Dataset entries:
====

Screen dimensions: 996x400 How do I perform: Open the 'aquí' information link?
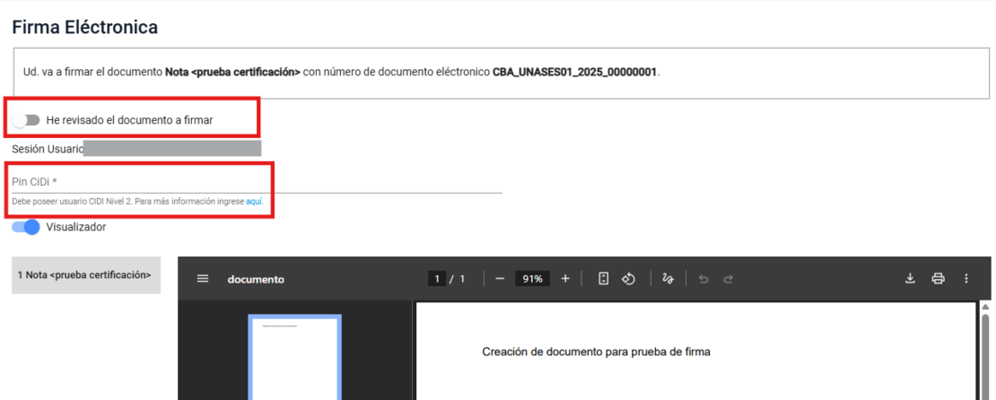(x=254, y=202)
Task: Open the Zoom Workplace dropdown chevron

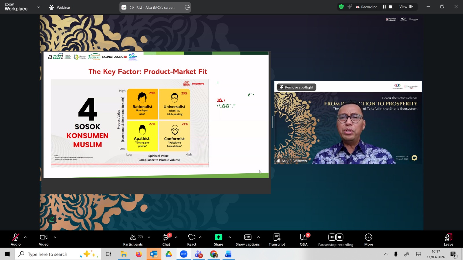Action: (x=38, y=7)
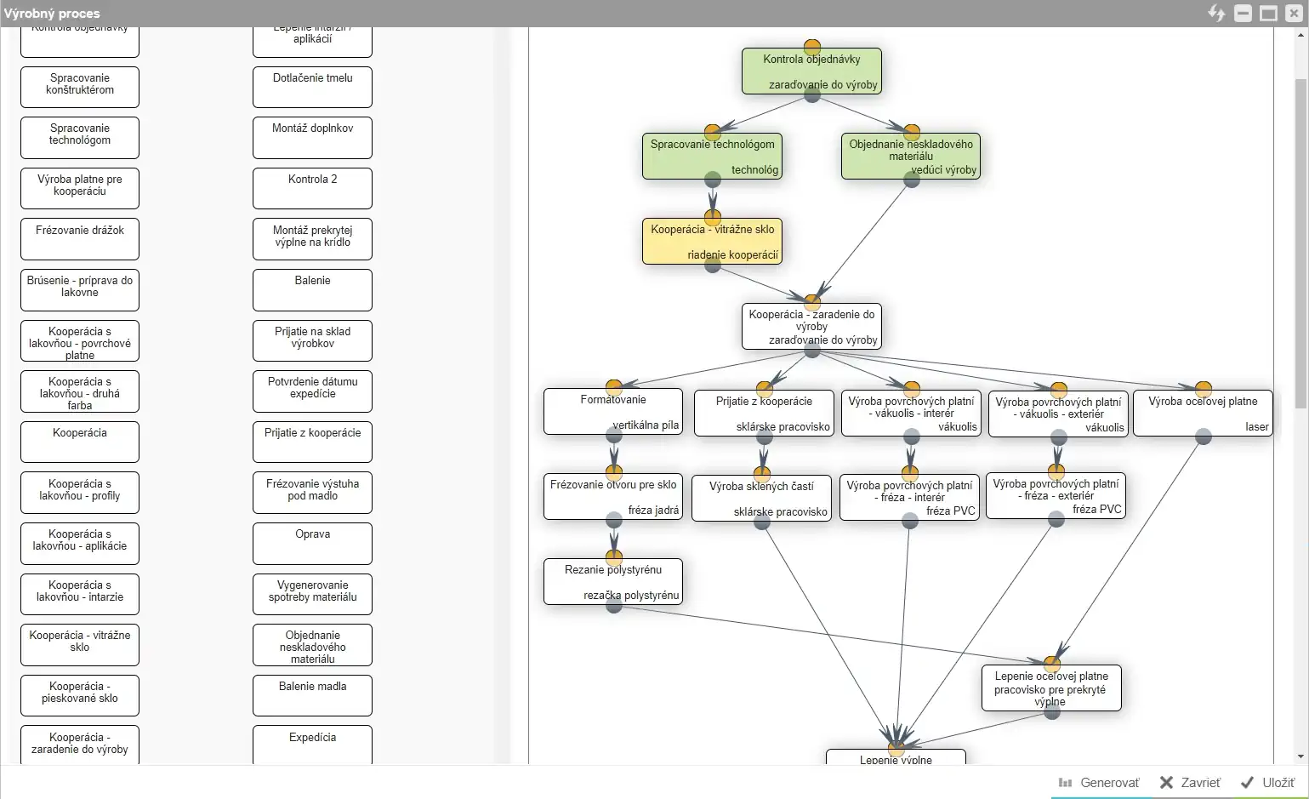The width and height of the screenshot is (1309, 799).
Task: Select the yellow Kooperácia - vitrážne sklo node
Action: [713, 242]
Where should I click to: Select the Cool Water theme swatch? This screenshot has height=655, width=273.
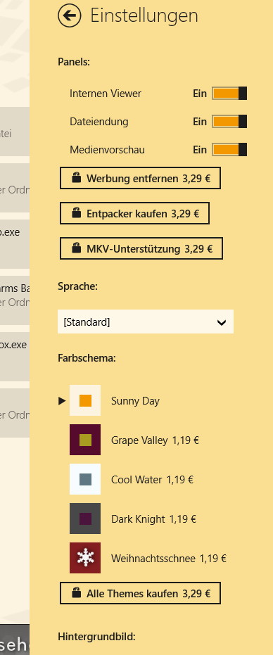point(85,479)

====

§ Work item
Every line of the records must come back unchanged, except that pictures are dropped.

§ Answer section
Screen dimensions: 996x400 How do I perform: Open the 'aquí' information link?
(x=254, y=202)
Task: Open the Zoom Workplace dropdown chevron

Action: (x=38, y=7)
The width and height of the screenshot is (1309, 799).
Task: Select the yellow Kooperácia - vitrážne sklo node
Action: [713, 242]
Where should I click to: Select the Cool Water theme swatch? This screenshot has height=655, width=273.
point(85,479)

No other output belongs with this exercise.